** Excerpted records follows **

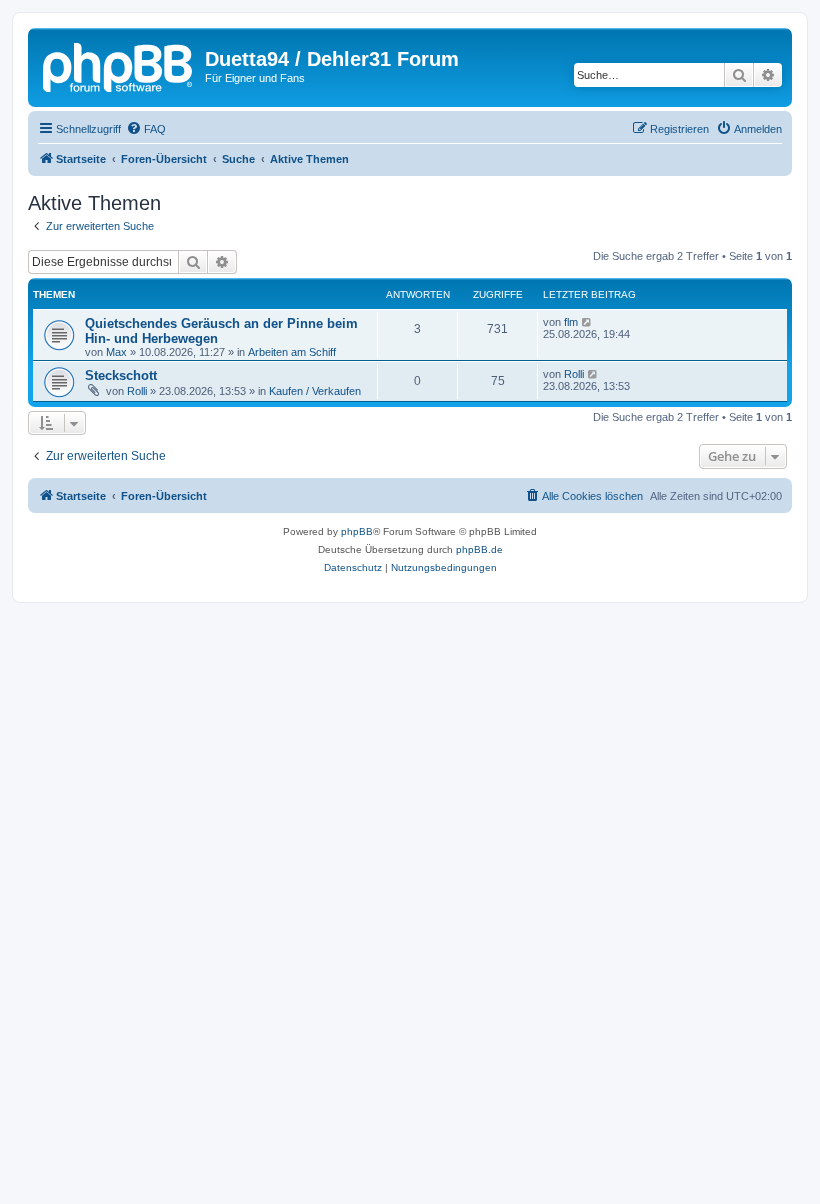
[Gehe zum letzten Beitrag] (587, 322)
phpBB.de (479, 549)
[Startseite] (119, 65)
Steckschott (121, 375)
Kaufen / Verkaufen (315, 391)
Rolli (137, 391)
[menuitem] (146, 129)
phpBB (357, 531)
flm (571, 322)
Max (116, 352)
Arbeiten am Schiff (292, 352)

** End of Excerpted records **

--- Instructions for the task ---
Set the records down again exactly, with no pictures.

--- Reply ---
[Gehe zum letzten Beitrag] (587, 322)
phpBB.de (479, 549)
[Startseite] (119, 65)
Steckschott (121, 375)
Kaufen / Verkaufen (315, 391)
Rolli (137, 391)
[menuitem] (146, 129)
phpBB (357, 531)
flm (571, 322)
Max (116, 352)
Arbeiten am Schiff (292, 352)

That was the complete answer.